▶ Instructions
1. In the race account below, what did the skier choose to do on the final big climb?
2. From the race account below, reproduce the passage from "Final 100 meters." up to and including "to sink in.".

▶ Extracted text
--- begin ---

Photo: Sarah Brunson/U.S. Ski & Snowboard

 

On the final big climb, I had a choice to make. I was positioned on the outside and I could either surge ahead to try and be the first one over the top and into the downhill, or I could pull back a tiny bit and be in third position going into the downhill. I decided to pull back. Downhills are one of my biggest strengths (XC only, I am totally helpless and hopeless on alpine skis) and I wanted to be in the draft. I also wanted to be the one doing the passing, as there’s some psychological advantage to being on the hunt verses being the one hunted down. There was a really sketchy moment when all three of us swung wide out of the corner and I almost didn’t make it back onto the course before the v-boards began. Then I had to put my hands up as I almost caught a few pole tips to the face. But I still had a little more energy to burn so as we rounded the corner I gave it everything I had. A lot of people have asked me what I was thinking in those final hundred meters and the truth is, I don’t really remember! I was so in the zone that the only thing I could focus on was each push of my skis, every plant of my poles, and putting every bit of energy and power I had into going forward. I didn’t even hear the crowd! When we got to the line I threw my foot out and out of the corner of my eye I could see Stina lunge, too.

Final 100 meters.
Photo: Sarah Brunson/U.S. Ski & Snowboard

I knew I’d gotten across first. I remember feeling kind of weirdly numb, like it wasn’t really happening.

This feeling…
Photo: Sarah Brunson/U.S. Ski & Snowboard

When Kikkan tackled me I asked her “did we just win the Olympics?!?!?” She was screaming and half-crying and that’s when it started to sink in.

Trying to process what had just happened! (Cody Downard photo)

--- end ---

▶ Stored rows

--- begin ---

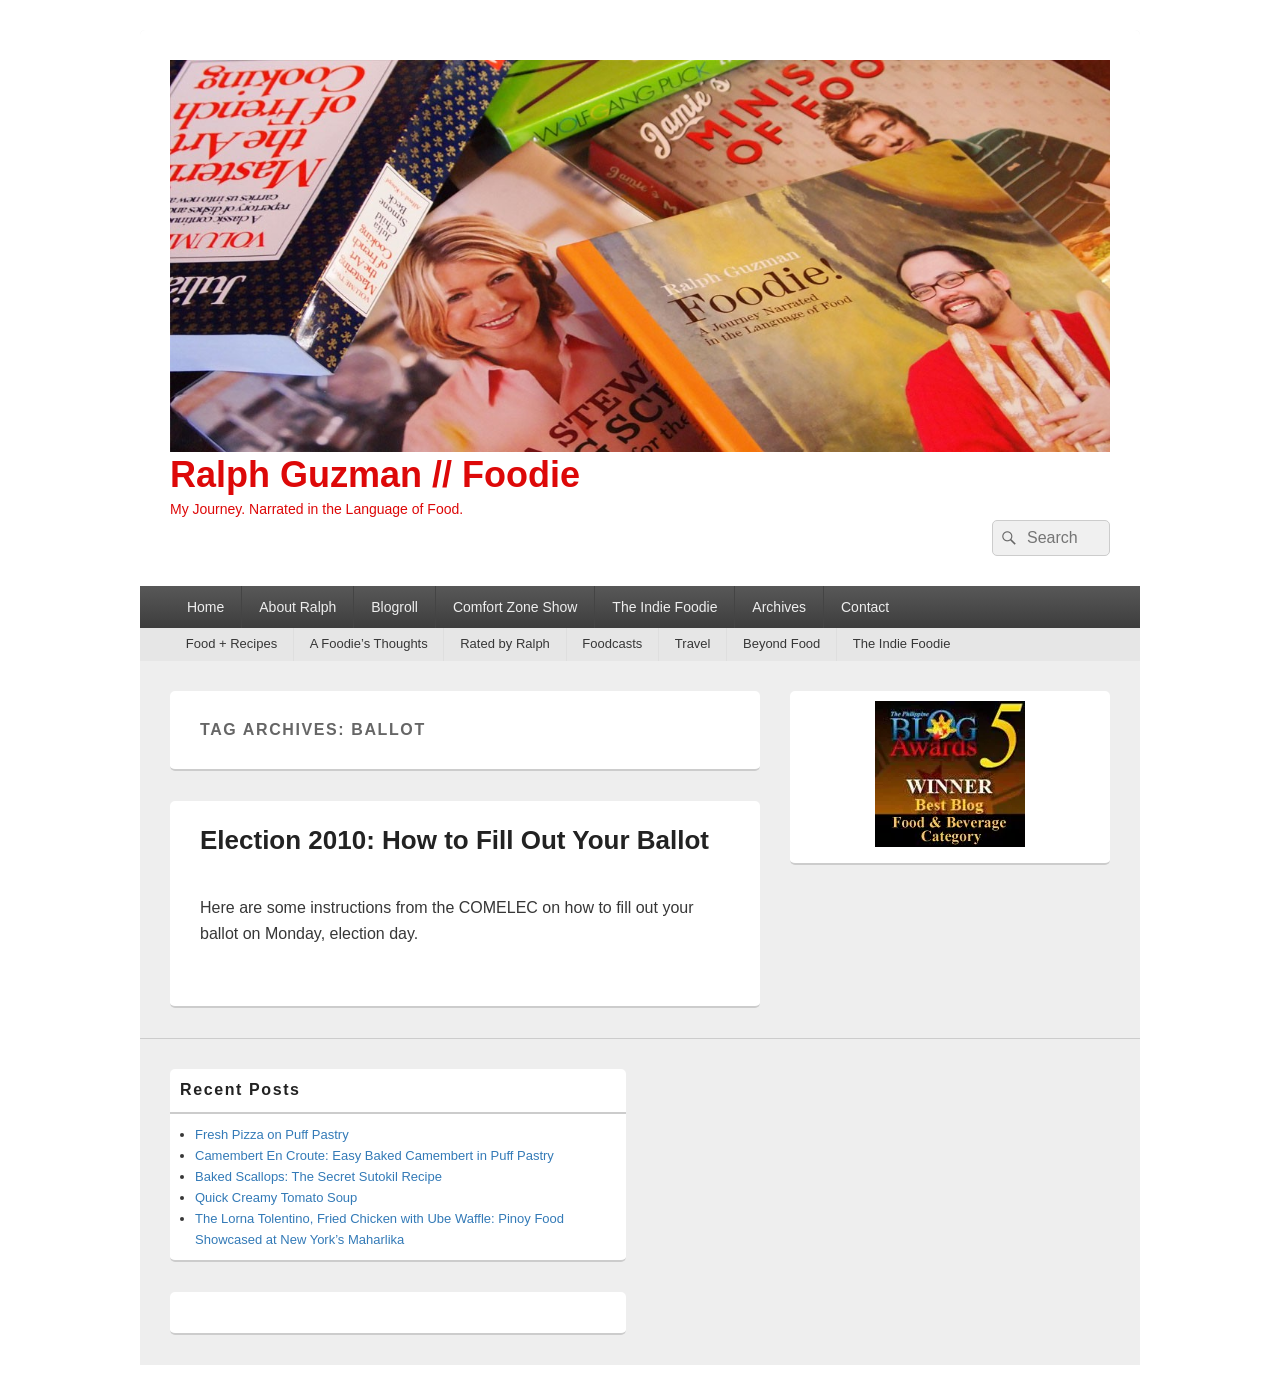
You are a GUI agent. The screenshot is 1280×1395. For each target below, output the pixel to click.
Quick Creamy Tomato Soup (276, 1197)
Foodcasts (612, 643)
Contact (865, 607)
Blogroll (394, 607)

--- end ---

▶ Problem solutions
1. The skier pulled back a tiny bit to be in third position going into the downhill.

2.
Final 100 meters.
Photo: Sarah Brunson/U.S. Ski & Snowboard

I knew I’d gotten across first. I remember feeling kind of weirdly numb, like it wasn’t really happening.

This feeling…
Photo: Sarah Brunson/U.S. Ski & Snowboard

When Kikkan tackled me I asked her “did we just win the Olympics?!?!?” She was screaming and half-crying and that’s when it started to sink in.